The defendant in his pretended explanations, given on his examination before the county judge on the 26th of August, attempts to account for the manner in which this indebtedness arose, or of what it consisted, and says it existed in a note of $200, given in April, 1861, (but for what purpose, or to whom, or upon what consideration, is not stated,) and also a note of $100, or about that sum, given to Ralph Mead *621& Co., and indorsed and paid by said Ira Norton, jun., (but when it was given or paid by him, whether before or after the several trades between him and his father-in-law, is not stated.) He further says, that $200 existed in account, of which about $50 was for house rent, and wood and other items, amounting in all to over $100; and the defendant thought, $75 or $80 paid by Norton on notes owing by the defendant, in Attica. When these several items of indebtedness accrued is not stated; and I think it quite fair to presume, when viewed ■ in the light of the previous state of the accounts and dealings between them, that this pretended indebtedness of $500 had no real or substantial existence.
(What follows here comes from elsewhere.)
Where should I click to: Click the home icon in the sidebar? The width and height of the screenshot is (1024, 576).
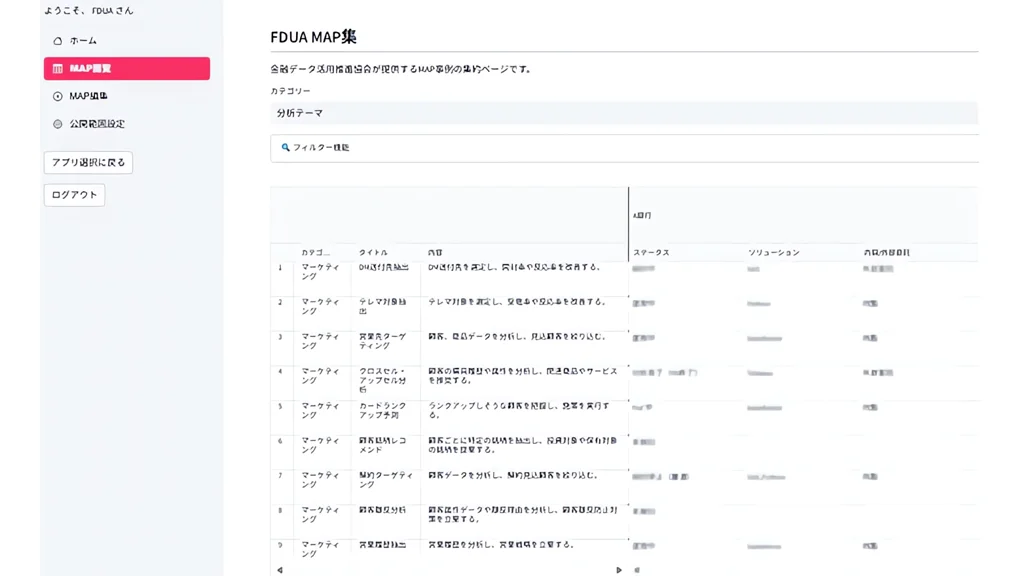click(x=58, y=41)
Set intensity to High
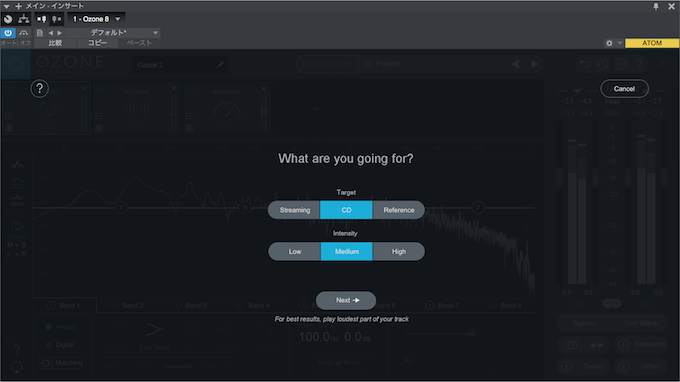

And if this be the proper solution of the matter, the giving of the note and subsequent judgment therefor to cover his title to the land in Wisconsin, to be divested by means of the judgment and thereby defeat the plaintiffs in the collection of their debt, was a violation of the spirit of the injunction order, and that the defendant was properly convicted. The fine imposed was no greater than the injury sustained; and being less than the amount due the plaintiffs on their judgment, it was properly imposed, by the county judge.

[Erie General Term, May 12, 1862.

The order appealed from should be affirmed, with $10 costs.